Вернувшись с летних вакаций, я представил свой труд на суждение второвским друзьям. Рукоделье мое, разумеется, было далеко не безупречно, но моя молодость и самый порыв к сочинительству как бы извиняли несовершенство робкой попытки; очерк мой был одобрен, и я получил незаслуженные похвалы от лиц серьезных и уважаемых, среди которых был и горячо любимый мною поэт наш Иван Савич Никитин.

До этого мы уже не раз встречались на еженедельных собраниях у г. Второва, но Иван Савич мало, как мне казалось, обращал на меня внимания.
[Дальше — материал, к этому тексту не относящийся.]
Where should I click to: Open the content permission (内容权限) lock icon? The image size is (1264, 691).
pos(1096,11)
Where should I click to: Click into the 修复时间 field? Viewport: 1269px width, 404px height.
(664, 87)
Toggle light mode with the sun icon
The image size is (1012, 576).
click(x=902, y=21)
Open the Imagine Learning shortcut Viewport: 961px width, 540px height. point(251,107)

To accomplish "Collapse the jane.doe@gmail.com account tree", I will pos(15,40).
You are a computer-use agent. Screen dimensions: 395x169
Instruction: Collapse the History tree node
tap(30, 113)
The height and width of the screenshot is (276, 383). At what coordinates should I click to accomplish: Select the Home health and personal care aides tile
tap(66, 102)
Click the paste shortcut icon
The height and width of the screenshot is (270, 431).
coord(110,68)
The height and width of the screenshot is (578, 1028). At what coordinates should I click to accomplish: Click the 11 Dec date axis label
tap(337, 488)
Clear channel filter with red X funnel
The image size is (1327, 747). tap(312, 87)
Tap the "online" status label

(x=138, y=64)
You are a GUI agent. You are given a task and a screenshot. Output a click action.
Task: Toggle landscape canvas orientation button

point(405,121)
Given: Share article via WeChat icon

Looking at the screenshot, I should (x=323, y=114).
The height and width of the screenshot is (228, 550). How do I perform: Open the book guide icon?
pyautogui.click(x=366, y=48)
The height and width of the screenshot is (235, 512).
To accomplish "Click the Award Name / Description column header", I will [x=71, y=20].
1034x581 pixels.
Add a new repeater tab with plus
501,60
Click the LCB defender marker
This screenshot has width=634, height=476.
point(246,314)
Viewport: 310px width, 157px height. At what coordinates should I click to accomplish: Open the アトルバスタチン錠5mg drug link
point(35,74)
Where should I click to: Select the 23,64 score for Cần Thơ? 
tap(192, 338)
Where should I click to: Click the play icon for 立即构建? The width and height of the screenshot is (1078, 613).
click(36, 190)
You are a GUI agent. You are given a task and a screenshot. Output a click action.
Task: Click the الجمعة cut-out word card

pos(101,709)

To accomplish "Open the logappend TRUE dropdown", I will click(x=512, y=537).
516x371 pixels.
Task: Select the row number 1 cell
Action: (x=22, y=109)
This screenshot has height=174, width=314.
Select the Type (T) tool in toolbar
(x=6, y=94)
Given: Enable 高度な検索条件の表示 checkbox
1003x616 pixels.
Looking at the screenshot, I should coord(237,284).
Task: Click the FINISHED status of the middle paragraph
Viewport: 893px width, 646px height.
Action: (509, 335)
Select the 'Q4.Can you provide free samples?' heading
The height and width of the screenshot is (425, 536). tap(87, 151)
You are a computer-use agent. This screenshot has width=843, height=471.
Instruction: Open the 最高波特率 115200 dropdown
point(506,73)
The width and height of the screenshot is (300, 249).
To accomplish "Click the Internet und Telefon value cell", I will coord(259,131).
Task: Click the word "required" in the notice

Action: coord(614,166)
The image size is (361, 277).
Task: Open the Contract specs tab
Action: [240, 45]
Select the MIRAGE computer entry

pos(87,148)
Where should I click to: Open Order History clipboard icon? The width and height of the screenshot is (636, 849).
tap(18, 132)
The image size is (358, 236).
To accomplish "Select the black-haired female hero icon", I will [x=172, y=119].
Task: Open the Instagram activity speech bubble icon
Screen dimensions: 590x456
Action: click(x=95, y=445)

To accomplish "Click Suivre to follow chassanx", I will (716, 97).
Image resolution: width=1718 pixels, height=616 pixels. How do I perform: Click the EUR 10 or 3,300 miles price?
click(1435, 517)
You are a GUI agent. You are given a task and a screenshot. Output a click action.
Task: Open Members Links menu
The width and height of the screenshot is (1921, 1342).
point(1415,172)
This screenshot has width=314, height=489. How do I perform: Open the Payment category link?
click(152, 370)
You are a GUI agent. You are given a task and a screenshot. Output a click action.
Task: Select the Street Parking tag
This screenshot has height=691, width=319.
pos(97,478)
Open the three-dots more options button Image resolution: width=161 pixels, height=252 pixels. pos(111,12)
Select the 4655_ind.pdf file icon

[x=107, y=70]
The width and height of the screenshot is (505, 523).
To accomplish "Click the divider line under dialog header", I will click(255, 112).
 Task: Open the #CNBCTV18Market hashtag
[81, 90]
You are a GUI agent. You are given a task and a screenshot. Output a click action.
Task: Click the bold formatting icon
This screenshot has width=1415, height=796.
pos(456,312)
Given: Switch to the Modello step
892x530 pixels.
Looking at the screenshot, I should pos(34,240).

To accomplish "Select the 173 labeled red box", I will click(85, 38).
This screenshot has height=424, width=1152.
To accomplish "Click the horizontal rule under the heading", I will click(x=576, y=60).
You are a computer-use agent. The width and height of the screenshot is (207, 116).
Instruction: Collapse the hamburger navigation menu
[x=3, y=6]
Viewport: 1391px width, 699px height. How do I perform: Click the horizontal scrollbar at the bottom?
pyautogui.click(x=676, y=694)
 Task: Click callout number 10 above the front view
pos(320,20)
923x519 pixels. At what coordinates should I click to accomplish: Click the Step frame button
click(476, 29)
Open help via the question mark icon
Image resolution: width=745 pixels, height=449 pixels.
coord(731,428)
Когда же, робея и заикаясь, прочел я несчастный свой рассказ о горбатом охотнике, он подсел ко мне и стал расспрашивать – кто мои родители, где я учусь и пр.

Узнав, что я студент первого курса семинарии, или риторист, как нас называли, он вспомнил свои семинарские годы, семинарских профессоров и, как многие из последних еще профессорствовали, – разговор наш сделался оживленным, робость моя испарилась.

Когда настало время расходиться по домам, я вызвался проводить Ивана Савича. Мы медленно шли по уснувшим улицам. Память моя немногое сохранила из того, о чем мы говорили, но помню голос его, глубокий, ласковый, как бы проникающий в самую душу. Он спросил меня, не пишу ли я стихи. «Не стану скрывать, – признался я, – бумаги мною испорчено предостаточно, да, слава богу, убедившись в собственной слабости, я дал зарок не оскорблять поэзию своими негодными виршами». – «Вы слишком строги к себе, – сказал Иван Савич, – и это хорошо. Плохих поэтов, действительно, много, а быть одним из жалкой плеяды рифмоплетов – честь невелика. Но если в вас сокрыто призвание, то, уверяю вас, рано или поздно, оно все равно даст о себе знать. Вы очень молоды, и время еще укажет вам ваше назначение. Во всяком случае, вижу, что священствовать вы не собираетесь». – «Нет, что вы!» – с каким-то ужасом даже воскликнул я. «Но чему же, какой деятельности располагаете вы себя посвятить?» Я сказал о журнальном сочинительстве. «Прекрасно, – похвалил Иван Савич. – Однако быть хорошим журнальным писателем – это подвиг. Дай вам бог с честью и пользой для русского народа идти по избранной нами трудной дороге… Я очень рад, что ближе узнал вас, мы, верно, будем друзьями».